**GOAL**. Reproduce the following records verbatim, line for line.

**DATA SHOWN**.
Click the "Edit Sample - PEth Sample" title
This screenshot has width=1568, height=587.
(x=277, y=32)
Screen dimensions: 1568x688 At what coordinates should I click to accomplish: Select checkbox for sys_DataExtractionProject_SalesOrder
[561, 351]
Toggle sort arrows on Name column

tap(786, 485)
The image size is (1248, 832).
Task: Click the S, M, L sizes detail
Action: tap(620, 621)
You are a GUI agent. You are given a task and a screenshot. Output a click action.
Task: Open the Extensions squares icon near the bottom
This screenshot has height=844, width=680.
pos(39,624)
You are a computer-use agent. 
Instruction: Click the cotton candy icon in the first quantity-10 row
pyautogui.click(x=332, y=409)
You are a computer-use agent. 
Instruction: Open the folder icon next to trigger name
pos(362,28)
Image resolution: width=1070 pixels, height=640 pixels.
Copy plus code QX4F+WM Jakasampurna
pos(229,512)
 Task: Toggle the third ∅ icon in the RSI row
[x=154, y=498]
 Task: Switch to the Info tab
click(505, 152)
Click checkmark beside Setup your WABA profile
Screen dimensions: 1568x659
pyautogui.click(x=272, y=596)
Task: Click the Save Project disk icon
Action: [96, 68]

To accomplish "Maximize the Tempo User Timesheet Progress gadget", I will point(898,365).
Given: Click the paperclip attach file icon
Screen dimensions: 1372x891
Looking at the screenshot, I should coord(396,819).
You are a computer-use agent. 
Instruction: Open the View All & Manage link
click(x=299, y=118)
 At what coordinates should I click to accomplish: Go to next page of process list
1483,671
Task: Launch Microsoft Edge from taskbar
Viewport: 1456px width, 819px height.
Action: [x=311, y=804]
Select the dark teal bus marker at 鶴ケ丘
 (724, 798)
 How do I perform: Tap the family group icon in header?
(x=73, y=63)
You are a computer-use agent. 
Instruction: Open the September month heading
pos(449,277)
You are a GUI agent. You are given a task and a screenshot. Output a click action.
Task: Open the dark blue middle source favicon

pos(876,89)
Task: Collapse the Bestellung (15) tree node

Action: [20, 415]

**ANSWER TO THIS PROBLEM**.
Click the "Edit Sample - PEth Sample" title
This screenshot has width=1568, height=587.
(x=277, y=32)
Screen dimensions: 1568x688 At what coordinates should I click to accomplish: Select checkbox for sys_DataExtractionProject_SalesOrder
[561, 351]
Toggle sort arrows on Name column

tap(786, 485)
The image size is (1248, 832).
Task: Click the S, M, L sizes detail
Action: tap(620, 621)
You are a GUI agent. You are given a task and a screenshot. Output a click action.
Task: Open the Extensions squares icon near the bottom
This screenshot has height=844, width=680.
pos(39,624)
You are a computer-use agent. 
Instruction: Click the cotton candy icon in the first quantity-10 row
pyautogui.click(x=332, y=409)
You are a computer-use agent. 
Instruction: Open the folder icon next to trigger name
pos(362,28)
Image resolution: width=1070 pixels, height=640 pixels.
Copy plus code QX4F+WM Jakasampurna
pos(229,512)
 Task: Toggle the third ∅ icon in the RSI row
[x=154, y=498]
 Task: Switch to the Info tab
click(505, 152)
Click checkmark beside Setup your WABA profile
Screen dimensions: 1568x659
pyautogui.click(x=272, y=596)
Task: Click the Save Project disk icon
Action: [96, 68]

To accomplish "Maximize the Tempo User Timesheet Progress gadget", I will point(898,365).
Given: Click the paperclip attach file icon
Screen dimensions: 1372x891
Looking at the screenshot, I should coord(396,819).
You are a computer-use agent. 
Instruction: Open the View All & Manage link
click(x=299, y=118)
 At what coordinates should I click to accomplish: Go to next page of process list
1483,671
Task: Launch Microsoft Edge from taskbar
Viewport: 1456px width, 819px height.
Action: [x=311, y=804]
Select the dark teal bus marker at 鶴ケ丘
 (724, 798)
 How do I perform: Tap the family group icon in header?
(x=73, y=63)
You are a computer-use agent. 
Instruction: Open the September month heading
pos(449,277)
You are a GUI agent. You are given a task and a screenshot. Output a click action.
Task: Open the dark blue middle source favicon

pos(876,89)
Task: Collapse the Bestellung (15) tree node

Action: [20, 415]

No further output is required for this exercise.